*Task directions*.
If a line in the entries contains the string "will", include that line in your answer.

*Excerpted records*.
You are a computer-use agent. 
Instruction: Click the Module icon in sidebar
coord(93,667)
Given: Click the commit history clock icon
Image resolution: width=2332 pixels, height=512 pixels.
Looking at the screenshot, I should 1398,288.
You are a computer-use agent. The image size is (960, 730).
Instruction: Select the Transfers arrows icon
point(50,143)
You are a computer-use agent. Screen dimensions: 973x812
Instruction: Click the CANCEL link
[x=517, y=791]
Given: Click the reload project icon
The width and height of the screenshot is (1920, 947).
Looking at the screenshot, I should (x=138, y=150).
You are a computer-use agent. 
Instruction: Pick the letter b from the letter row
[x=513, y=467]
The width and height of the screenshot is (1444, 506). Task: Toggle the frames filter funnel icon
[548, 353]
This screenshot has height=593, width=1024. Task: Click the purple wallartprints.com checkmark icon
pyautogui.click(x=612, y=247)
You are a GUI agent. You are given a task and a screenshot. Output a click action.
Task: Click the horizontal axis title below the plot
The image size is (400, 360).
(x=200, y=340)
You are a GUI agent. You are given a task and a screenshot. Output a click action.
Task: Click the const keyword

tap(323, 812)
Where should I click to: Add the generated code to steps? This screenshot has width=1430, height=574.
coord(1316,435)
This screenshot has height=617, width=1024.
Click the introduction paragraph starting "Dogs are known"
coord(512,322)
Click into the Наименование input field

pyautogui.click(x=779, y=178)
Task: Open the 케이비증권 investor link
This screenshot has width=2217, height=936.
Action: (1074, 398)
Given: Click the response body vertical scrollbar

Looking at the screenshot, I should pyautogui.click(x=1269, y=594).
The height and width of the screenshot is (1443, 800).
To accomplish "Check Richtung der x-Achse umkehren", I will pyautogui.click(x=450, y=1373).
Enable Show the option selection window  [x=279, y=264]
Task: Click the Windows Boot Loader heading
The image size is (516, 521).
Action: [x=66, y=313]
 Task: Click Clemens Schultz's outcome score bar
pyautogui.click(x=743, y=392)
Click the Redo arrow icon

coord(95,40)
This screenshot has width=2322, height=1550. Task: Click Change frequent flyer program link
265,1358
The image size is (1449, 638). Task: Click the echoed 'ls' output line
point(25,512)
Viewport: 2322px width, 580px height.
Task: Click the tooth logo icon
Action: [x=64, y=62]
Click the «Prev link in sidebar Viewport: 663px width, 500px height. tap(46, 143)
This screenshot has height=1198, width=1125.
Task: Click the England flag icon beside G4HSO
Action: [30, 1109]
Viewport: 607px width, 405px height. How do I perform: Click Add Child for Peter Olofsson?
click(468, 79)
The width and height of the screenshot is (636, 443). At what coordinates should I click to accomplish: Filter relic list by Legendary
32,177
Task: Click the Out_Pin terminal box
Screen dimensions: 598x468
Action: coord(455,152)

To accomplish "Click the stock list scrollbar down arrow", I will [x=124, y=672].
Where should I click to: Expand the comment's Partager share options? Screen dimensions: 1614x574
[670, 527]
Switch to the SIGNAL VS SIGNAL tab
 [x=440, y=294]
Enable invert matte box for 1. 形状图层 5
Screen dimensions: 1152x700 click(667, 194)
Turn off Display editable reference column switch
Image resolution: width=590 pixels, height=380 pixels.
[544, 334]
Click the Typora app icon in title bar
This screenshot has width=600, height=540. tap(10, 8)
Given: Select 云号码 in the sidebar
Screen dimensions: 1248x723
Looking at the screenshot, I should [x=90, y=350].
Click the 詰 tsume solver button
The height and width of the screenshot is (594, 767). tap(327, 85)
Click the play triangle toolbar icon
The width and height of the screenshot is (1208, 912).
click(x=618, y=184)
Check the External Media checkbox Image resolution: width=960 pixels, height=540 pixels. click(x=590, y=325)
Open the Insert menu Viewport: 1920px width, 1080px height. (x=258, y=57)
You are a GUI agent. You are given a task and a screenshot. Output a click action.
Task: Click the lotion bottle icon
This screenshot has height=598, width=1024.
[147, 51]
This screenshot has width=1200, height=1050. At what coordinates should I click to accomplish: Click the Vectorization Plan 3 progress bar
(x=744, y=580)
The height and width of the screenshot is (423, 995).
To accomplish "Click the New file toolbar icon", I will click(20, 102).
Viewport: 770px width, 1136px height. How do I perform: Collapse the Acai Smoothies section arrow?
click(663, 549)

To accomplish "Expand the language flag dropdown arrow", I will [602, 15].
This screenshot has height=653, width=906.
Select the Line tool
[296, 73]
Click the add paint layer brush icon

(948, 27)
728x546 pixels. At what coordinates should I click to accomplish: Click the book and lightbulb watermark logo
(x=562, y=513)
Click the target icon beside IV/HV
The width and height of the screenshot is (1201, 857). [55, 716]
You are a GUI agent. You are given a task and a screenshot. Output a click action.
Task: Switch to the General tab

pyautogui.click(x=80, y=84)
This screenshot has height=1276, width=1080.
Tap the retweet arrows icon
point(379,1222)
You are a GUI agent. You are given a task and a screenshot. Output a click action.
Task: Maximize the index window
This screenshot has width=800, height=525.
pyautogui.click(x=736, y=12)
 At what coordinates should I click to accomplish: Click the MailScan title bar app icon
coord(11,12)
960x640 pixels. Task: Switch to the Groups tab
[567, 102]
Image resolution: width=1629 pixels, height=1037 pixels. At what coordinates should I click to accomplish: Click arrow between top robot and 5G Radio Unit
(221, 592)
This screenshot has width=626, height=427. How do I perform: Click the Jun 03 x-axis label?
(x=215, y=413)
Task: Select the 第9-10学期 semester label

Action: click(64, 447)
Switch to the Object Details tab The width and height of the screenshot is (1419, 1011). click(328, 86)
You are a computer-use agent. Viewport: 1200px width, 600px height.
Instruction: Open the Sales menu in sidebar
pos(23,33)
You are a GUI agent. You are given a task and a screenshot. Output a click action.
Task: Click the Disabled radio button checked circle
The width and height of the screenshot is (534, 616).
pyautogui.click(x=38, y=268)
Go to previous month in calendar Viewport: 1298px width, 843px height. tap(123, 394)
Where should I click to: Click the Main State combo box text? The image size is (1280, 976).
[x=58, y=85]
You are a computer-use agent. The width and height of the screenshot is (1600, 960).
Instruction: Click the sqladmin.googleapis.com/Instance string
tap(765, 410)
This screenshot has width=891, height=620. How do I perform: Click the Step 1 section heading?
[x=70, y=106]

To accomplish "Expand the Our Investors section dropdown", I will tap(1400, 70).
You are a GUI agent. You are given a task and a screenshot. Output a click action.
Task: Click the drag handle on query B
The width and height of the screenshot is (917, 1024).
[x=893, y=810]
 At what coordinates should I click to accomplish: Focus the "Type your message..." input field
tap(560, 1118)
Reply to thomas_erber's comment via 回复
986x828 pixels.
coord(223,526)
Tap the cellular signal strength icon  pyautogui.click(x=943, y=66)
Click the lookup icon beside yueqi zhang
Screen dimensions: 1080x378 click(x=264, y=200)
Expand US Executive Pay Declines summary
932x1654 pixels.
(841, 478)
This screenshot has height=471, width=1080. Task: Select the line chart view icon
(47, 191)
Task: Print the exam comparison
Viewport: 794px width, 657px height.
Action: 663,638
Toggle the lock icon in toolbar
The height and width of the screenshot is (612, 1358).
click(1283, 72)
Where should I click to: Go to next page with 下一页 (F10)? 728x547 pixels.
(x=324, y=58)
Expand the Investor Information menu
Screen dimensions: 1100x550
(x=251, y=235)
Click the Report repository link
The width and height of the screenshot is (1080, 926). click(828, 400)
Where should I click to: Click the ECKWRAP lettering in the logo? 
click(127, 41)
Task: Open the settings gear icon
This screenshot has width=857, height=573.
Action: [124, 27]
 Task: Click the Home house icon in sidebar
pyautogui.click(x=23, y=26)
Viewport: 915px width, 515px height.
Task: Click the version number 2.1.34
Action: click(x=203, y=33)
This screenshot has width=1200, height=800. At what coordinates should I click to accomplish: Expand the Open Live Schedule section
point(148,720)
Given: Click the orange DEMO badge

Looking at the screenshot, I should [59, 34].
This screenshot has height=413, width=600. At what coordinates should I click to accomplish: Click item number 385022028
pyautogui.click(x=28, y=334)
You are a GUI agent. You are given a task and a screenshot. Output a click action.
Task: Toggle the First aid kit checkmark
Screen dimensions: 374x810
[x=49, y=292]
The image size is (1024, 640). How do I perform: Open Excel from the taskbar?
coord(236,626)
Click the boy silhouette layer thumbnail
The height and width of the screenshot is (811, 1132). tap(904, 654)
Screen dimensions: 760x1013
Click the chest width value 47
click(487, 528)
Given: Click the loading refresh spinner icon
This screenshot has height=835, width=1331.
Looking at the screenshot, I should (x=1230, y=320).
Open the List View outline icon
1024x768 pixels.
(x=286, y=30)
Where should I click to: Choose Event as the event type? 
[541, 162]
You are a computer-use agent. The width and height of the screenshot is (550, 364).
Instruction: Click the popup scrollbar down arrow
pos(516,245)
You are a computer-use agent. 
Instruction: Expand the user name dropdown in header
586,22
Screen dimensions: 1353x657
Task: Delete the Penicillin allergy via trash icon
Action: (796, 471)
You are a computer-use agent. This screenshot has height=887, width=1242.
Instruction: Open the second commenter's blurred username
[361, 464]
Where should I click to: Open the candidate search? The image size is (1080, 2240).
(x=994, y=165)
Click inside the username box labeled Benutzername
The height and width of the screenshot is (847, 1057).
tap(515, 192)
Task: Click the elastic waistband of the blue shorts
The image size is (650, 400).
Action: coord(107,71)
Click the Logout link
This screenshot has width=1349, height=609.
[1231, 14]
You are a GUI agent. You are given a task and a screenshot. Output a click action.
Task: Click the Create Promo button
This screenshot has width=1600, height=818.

*Exercise output*.
To accomplish "Check Richtung der x-Achse umkehren", I will pyautogui.click(x=450, y=1373).
To accomplish "Click the stock list scrollbar down arrow", I will [x=124, y=672].
To accomplish "Click the New file toolbar icon", I will click(20, 102).
To accomplish "Expand the language flag dropdown arrow", I will [602, 15].
To accomplish "Expand the Our Investors section dropdown", I will tap(1400, 70).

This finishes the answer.